● EXCERPTED TEXT:

■ ■ ■ ■ ■ ■ ■

January 24, 2008

10 Questions With Brian Kreefer

Print More

Before the men’s basketball team takes on Columbia in New York City this weekend, junior forward Brian Kreefer launched half-court shots at Newman Arena with Sun assistant sports editor Lance Williams.

1. Because I’m so excited about the team this year, I wanted to start out a little serious this week before we move into some more interesting stuff. The team is 9-5 right now, you guys won the Ivy opener against Columbia last weekend and in my opinion are stocked with talent. What is your prediction for the rematch with Columbia this weekend?

I know we’re going to win for sure, but I’m not positive by how much. Hopefully it will be the same or a little more.

Double digits?

Yeah that would be nice.

Will you guys win the Ivy League?

We definitely can. We have all the stuff put in place to win the Ivy League but I just don’t know about that. It depends how some road games go and how good the officiating is.

Do you want to go ahead and say yes?

Umm, why not?

Just give me a definitive answer, I’m not going to let you say that you’d like to.

Well I’m not going to say no, so yes.

There you go, good answer. Will you go undefeated in the Ivy League?

That’s a tough one. Even Penn the past few years hasn’t gone undefeated when they were winning it so there is always a game that is close …

[Interrupts] So no? or yes?

I can’t say no, that’s the thing.

[Laughing] I like it. What do you want to tell all those fools at ESPN Bracketology who picked Brown to win it?

I don’t really know what they were thinking on that one at all. We had a few rough games earlier in the season so they just jumped ship on us. But hopefully we can take care of Brown later this year.

I mean, Red is blatantly better than Brown, by the way. As the Lynah Faithful say, Brown is the color of s—.

■ ■ ■ ■ ■ ■ ■

● THE TASKS:
1: Please reproduce the Kreefer interview word for word from "Yeah that would" up to and including "Umm, why not?".
2: Name every opposing school mentioned in the Kreefer interview.
The material that comes after the Kreefer interview is separate from it.

● EXTRACTED RECORDS:

■ ■ ■ ■ ■ ■ ■

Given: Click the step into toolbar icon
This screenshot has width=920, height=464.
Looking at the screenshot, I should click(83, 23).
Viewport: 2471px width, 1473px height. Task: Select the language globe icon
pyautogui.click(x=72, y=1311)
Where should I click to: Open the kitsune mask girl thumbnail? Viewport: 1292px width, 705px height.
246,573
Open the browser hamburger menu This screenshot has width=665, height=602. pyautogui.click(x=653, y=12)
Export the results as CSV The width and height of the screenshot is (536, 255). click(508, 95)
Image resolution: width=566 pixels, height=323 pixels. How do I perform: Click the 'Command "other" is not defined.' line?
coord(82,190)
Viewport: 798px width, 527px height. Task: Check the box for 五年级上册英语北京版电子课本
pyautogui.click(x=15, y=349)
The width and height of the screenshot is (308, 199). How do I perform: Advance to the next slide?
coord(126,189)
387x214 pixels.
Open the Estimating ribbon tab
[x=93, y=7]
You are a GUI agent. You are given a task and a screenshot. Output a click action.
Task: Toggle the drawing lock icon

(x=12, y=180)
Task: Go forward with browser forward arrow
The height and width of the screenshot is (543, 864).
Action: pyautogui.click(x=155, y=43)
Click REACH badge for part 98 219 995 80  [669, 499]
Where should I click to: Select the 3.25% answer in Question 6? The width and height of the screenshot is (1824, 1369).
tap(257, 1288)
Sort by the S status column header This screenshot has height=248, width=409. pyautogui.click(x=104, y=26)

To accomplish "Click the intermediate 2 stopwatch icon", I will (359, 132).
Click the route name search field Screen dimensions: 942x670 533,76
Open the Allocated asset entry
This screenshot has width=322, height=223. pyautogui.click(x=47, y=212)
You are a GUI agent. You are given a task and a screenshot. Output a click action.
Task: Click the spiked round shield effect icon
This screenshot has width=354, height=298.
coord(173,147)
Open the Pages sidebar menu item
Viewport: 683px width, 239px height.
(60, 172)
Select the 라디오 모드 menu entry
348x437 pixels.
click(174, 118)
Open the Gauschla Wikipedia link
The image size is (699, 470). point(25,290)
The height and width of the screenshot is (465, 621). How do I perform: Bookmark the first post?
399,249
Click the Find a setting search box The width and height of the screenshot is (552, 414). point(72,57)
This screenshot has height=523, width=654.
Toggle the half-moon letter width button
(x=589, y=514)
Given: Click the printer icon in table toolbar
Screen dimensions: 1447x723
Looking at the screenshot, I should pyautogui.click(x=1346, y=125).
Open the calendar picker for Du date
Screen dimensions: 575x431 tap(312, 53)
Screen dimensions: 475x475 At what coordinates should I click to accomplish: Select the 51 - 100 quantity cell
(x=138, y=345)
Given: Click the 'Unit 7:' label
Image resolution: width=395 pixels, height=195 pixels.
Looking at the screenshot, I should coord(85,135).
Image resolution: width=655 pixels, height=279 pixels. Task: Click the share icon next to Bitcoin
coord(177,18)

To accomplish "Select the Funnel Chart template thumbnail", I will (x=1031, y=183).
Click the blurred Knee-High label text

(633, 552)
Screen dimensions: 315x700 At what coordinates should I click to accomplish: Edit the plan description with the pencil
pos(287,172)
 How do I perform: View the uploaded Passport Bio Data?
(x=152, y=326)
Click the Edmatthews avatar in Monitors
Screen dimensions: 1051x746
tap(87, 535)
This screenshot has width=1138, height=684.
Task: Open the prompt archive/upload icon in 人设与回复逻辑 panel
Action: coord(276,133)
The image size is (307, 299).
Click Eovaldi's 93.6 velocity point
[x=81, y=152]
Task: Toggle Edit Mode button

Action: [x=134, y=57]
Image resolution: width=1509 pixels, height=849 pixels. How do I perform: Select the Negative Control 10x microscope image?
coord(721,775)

■ ■ ■ ■ ■ ■ ■

● EXERCISE SOLUTIONS:
1:
Yeah that would be nice.

Will you guys win the Ivy League?

We definitely can. We have all the stuff put in place to win the Ivy League but I just don’t know about that. It depends how some road games go and how good the officiating is.

Do you want to go ahead and say yes?

Umm, why not?

2: Columbia, Penn, Brown